* _Required task_
Copy out the entries below word for word, starting with the line that contains "Screen dimensions: 242x150" and going on through the line that contains "coord(354,132)". Include both of those lines and nothing else.
++++
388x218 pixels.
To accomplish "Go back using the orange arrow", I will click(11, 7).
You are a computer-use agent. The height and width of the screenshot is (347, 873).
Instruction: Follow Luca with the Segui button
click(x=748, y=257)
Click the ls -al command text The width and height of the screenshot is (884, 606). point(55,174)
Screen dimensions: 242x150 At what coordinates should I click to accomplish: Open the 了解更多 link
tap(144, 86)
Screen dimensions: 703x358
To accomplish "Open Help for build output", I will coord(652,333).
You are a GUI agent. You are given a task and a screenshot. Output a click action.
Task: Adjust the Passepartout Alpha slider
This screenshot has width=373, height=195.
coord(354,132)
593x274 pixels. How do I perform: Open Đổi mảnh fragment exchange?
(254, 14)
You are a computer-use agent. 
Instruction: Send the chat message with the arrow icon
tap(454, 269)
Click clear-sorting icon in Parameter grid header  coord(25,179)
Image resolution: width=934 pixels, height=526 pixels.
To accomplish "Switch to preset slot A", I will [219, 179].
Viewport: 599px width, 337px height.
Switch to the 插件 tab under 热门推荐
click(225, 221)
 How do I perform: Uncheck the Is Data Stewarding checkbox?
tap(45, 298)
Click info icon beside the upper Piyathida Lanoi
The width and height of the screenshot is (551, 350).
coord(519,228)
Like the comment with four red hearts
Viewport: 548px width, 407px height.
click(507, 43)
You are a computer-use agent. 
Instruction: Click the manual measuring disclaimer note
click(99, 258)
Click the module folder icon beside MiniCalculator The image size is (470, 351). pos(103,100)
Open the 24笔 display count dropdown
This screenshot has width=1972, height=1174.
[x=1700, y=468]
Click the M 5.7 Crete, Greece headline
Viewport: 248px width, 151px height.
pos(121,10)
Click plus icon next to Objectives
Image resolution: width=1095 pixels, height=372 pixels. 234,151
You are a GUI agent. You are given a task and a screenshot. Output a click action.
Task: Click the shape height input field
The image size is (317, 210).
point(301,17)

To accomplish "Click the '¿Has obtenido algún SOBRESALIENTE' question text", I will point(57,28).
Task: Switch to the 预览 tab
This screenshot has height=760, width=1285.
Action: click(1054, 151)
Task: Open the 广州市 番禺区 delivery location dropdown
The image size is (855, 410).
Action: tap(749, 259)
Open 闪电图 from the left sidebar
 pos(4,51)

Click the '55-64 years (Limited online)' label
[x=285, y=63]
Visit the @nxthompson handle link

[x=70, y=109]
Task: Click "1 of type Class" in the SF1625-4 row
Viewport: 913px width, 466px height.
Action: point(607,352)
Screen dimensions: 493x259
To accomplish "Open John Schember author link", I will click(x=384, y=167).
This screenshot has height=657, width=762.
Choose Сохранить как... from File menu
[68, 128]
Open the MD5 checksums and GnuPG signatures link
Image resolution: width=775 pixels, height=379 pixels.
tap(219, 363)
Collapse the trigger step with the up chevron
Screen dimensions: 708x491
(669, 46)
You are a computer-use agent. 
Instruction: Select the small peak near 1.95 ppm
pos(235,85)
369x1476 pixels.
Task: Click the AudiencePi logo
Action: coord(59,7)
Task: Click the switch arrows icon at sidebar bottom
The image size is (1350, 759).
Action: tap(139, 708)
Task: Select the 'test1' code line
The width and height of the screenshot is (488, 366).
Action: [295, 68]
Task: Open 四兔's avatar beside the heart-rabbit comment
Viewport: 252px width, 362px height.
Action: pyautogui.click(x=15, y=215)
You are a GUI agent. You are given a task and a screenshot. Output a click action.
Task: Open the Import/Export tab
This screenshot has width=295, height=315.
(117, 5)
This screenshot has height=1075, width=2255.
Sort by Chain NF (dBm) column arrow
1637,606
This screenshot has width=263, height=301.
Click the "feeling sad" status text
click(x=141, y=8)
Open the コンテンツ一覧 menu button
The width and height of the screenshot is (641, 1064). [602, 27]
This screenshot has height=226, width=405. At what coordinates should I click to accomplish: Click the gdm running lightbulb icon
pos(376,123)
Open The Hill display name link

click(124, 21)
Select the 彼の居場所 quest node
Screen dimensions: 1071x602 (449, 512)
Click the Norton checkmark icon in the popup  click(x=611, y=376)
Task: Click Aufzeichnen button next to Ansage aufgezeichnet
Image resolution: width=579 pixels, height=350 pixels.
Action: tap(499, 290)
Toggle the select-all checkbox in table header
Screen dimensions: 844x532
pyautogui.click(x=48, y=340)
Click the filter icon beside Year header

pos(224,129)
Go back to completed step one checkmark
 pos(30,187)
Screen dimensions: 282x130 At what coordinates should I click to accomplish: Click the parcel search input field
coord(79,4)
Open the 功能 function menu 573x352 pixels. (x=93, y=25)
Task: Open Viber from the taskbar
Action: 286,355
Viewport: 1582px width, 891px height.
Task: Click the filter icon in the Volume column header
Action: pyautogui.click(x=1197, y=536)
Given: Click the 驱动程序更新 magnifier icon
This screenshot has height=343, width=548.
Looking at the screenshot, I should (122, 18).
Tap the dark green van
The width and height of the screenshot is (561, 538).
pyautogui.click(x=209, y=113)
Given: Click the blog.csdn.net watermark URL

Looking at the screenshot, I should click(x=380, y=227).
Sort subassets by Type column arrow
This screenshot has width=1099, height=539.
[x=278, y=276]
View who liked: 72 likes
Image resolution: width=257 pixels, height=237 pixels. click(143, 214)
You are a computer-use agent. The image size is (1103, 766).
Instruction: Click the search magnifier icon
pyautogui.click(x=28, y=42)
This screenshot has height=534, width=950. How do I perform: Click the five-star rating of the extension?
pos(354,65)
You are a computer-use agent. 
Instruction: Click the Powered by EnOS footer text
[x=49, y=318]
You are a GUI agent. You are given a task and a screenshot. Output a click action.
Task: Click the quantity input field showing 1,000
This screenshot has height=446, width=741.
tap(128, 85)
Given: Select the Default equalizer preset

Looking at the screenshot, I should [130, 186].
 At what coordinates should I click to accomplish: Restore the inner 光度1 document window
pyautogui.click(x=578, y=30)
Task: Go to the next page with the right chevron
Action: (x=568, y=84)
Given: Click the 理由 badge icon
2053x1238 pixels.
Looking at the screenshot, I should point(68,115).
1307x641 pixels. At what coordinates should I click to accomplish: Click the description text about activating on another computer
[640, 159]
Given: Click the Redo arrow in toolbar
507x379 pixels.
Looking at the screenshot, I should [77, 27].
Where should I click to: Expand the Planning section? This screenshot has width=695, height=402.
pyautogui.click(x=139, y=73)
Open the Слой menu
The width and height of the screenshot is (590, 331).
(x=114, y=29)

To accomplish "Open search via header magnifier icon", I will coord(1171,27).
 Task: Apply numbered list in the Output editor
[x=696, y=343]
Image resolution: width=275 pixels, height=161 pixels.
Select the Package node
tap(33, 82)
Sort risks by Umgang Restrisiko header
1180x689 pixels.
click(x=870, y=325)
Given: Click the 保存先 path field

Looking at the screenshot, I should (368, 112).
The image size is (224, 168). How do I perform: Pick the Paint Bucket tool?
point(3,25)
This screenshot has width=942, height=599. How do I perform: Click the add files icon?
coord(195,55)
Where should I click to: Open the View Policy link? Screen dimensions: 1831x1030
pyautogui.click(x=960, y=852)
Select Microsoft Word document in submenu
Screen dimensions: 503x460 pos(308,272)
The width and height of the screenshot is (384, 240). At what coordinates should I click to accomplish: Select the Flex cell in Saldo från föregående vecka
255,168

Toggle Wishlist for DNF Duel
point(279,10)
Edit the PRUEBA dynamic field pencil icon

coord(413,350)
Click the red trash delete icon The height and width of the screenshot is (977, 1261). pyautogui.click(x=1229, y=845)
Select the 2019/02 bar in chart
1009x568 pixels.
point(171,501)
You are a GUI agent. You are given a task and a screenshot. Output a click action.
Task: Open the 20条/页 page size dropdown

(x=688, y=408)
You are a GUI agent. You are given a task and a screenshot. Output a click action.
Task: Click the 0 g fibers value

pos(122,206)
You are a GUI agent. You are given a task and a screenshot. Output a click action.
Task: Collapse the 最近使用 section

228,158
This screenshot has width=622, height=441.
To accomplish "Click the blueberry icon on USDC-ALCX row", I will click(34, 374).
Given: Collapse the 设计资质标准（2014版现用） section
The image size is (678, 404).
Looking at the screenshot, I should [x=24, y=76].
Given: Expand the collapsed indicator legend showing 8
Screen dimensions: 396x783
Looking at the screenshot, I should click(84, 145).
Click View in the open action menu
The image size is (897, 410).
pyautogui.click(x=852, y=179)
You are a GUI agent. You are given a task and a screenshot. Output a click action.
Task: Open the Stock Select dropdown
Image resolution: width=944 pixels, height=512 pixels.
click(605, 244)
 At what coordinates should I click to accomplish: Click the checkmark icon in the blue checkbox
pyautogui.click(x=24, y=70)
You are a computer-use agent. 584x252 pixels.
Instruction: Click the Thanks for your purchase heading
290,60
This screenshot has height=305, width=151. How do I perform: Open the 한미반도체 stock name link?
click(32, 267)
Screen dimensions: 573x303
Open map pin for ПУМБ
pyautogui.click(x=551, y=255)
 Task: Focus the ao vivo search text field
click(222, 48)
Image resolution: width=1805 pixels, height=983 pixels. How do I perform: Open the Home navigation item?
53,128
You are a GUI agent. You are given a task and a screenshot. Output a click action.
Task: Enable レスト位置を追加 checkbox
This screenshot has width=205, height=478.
++++
* _Task result_
Screen dimensions: 242x150 At what coordinates should I click to accomplish: Open the 了解更多 link
tap(144, 86)
Screen dimensions: 703x358
To accomplish "Open Help for build output", I will coord(652,333).
You are a GUI agent. You are given a task and a screenshot. Output a click action.
Task: Adjust the Passepartout Alpha slider
This screenshot has width=373, height=195.
coord(354,132)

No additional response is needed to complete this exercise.